### [Work required]
Would you please transcribe, exactly as written, the lines of the entries below starting at the one that holds "[Continue with Apple] (328, 687)" and ending at the one that holds "2018年7月 (19, 2248)", both included?
-------- Supplied material --------
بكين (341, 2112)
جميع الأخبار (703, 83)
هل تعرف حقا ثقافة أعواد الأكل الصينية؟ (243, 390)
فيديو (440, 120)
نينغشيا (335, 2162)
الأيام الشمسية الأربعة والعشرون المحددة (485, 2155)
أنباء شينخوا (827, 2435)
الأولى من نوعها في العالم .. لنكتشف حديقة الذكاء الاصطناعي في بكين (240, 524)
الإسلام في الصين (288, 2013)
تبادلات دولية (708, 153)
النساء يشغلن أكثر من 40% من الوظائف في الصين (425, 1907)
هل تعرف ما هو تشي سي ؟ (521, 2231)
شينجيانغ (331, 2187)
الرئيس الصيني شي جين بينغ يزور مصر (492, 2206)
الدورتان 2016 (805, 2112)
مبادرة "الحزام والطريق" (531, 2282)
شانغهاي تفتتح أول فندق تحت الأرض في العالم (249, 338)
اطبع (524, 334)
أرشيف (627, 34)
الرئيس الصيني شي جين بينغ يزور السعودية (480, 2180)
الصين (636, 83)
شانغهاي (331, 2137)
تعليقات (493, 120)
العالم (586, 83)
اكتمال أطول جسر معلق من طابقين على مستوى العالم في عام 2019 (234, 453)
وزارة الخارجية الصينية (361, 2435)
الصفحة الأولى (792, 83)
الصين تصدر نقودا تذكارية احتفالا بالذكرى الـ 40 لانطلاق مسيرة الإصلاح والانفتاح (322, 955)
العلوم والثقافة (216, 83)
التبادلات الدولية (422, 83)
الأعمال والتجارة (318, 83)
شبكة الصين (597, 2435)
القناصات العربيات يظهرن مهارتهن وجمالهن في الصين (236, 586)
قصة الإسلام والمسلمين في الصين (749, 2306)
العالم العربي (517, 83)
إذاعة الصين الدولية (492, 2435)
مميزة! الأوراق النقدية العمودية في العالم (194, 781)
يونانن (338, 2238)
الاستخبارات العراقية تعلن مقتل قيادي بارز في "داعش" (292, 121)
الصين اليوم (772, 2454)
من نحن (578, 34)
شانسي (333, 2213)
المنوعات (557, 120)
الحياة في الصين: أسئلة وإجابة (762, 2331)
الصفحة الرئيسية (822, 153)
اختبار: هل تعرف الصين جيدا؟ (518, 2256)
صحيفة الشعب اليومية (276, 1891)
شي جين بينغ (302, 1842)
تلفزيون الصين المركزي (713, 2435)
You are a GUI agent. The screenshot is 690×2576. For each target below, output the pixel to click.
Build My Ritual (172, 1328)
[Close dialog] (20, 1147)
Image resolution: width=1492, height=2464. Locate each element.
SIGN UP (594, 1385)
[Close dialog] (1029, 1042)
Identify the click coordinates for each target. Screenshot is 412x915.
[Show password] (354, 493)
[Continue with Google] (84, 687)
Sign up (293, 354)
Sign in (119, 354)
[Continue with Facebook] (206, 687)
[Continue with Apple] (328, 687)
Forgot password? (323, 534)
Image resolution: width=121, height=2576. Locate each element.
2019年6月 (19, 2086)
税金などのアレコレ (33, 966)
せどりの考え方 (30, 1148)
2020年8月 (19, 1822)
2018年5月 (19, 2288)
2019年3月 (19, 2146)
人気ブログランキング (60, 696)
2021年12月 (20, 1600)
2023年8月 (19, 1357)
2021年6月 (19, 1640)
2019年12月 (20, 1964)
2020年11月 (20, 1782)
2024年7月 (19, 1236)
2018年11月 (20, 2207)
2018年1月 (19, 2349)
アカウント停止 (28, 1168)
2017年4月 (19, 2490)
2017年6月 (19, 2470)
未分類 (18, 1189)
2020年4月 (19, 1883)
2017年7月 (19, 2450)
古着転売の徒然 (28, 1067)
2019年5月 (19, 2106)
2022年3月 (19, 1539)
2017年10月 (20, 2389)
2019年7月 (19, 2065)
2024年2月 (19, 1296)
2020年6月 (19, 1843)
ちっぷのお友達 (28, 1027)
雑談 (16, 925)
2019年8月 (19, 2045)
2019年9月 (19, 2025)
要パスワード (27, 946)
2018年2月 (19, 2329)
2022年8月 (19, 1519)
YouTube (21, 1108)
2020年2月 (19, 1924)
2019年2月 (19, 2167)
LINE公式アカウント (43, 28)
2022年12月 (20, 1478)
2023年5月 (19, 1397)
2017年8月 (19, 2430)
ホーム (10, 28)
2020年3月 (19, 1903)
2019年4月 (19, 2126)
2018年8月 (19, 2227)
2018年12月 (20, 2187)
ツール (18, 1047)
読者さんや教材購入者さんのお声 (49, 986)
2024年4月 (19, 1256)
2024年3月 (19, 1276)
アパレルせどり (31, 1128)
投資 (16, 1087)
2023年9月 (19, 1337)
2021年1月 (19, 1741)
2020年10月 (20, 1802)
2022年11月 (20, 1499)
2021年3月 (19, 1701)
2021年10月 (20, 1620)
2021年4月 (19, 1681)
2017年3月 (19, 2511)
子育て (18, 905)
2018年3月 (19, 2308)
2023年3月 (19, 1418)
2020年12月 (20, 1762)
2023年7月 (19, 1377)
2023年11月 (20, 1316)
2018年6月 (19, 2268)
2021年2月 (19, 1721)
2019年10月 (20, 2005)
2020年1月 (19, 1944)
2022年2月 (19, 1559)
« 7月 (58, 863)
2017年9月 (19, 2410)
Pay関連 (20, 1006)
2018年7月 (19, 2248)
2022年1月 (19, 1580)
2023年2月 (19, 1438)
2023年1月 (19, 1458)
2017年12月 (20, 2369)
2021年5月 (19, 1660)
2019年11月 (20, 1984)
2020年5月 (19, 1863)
--------
### [Answer below]
[Continue with Apple] (328, 687)
Forgot password? (323, 534)
Image resolution: width=121, height=2576. Locate each element.
2019年6月 (19, 2086)
税金などのアレコレ (33, 966)
せどりの考え方 (30, 1148)
2020年8月 (19, 1822)
2018年5月 (19, 2288)
2019年3月 (19, 2146)
人気ブログランキング (60, 696)
2021年12月 (20, 1600)
2023年8月 (19, 1357)
2021年6月 (19, 1640)
2019年12月 (20, 1964)
2020年11月 (20, 1782)
2024年7月 (19, 1236)
2018年11月 (20, 2207)
2018年1月 (19, 2349)
アカウント停止 (28, 1168)
2017年4月 (19, 2490)
2017年6月 (19, 2470)
未分類 (18, 1189)
2020年4月 (19, 1883)
2017年7月 (19, 2450)
古着転売の徒然 (28, 1067)
2019年5月 (19, 2106)
2022年3月 (19, 1539)
2017年10月 (20, 2389)
2019年7月 (19, 2065)
2024年2月 (19, 1296)
2020年6月 (19, 1843)
ちっぷのお友達 (28, 1027)
雑談 (16, 925)
2019年8月 (19, 2045)
2019年9月 (19, 2025)
要パスワード (27, 946)
2018年2月 (19, 2329)
2022年8月 (19, 1519)
YouTube (21, 1108)
2020年2月 (19, 1924)
2019年2月 (19, 2167)
LINE公式アカウント (43, 28)
2022年12月 (20, 1478)
2023年5月 (19, 1397)
2017年8月 (19, 2430)
ホーム (10, 28)
2020年3月 (19, 1903)
2019年4月 (19, 2126)
2018年8月 (19, 2227)
2018年12月 (20, 2187)
ツール (18, 1047)
読者さんや教材購入者さんのお声 (49, 986)
2024年4月 (19, 1256)
2024年3月 (19, 1276)
アパレルせどり (31, 1128)
投資 (16, 1087)
2023年9月 (19, 1337)
2021年1月 (19, 1741)
2020年10月 (20, 1802)
2022年11月 (20, 1499)
2021年3月 (19, 1701)
2021年10月 (20, 1620)
2021年4月 (19, 1681)
2017年3月 (19, 2511)
子育て (18, 905)
2018年3月 (19, 2308)
2023年3月 (19, 1418)
2020年12月 (20, 1762)
2023年7月 (19, 1377)
2023年11月 (20, 1316)
2018年6月 (19, 2268)
2021年2月 (19, 1721)
2019年10月 (20, 2005)
2020年1月 (19, 1944)
2022年2月 (19, 1559)
« 7月 (58, 863)
2017年9月 (19, 2410)
Pay関連 (20, 1006)
2018年7月 (19, 2248)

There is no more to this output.